Although the p-value (8.9 × 10−06) of IDE SNP rs11187065 in the African American cohort did not reach the Bonferroni-adjusted threshold of statistical significance (2.3 × 10−6), the central theme of our study is that this top SNP in African Americans replicated in our European American cohort (p=0.044) despite the fact that the sample included only 315 subjects. Replicability of a finding with one available cohort, especially of a different genetic ancestry and such a small size, may be limited even for non-behavioral phenotypes, but perhaps more so for a behavioral phenotype such as smoking. These results suggest that this locus should be investigated further in additional cohorts. It is important to note that our cohort included subjects 18–30 years of age. It remains to be determined whether the association may be observed in older smokers. In addition, genetic studies typically attempt to address genetic risk of a trait rather than current state. Successful methodologies for assessing lifetime smoking patterns have been difficult to achieve, however, it is possible that a self-report measure of cigarettes smoked per day during heaviest period of smoking may be more valuable for a genetic study than current state measured by cotinine levels.
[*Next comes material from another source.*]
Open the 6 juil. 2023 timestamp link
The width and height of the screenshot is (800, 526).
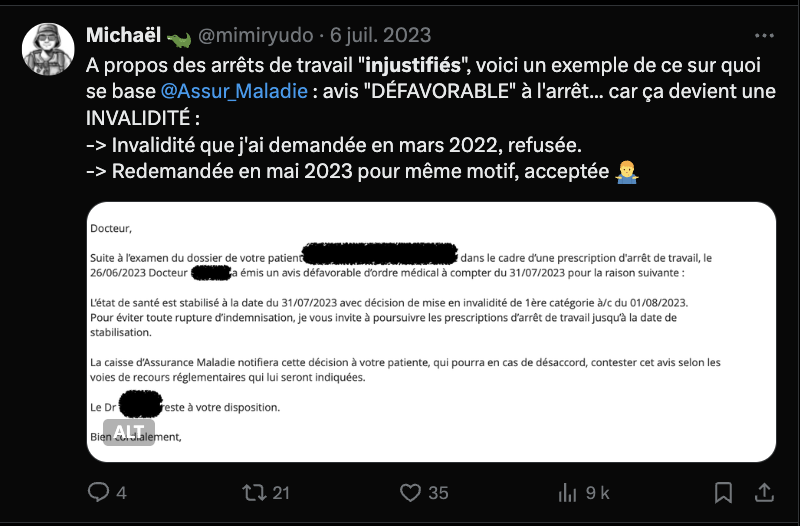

Even with the limited sample size, the power to detect the effects observed here was more than sufficient (>90%). This is the first study to extensively evaluate the genome (2100 genes) in an analysis of serum cotinine levels in both African Americans as well as European Americans. We have shown that the IDE locus is involved in regulation of nicotine intake, as measured through serum cotinine levels, in both populations. Our work supports the idea of using serum cotinine to efficiently map regions in the genome that influence tobacco use.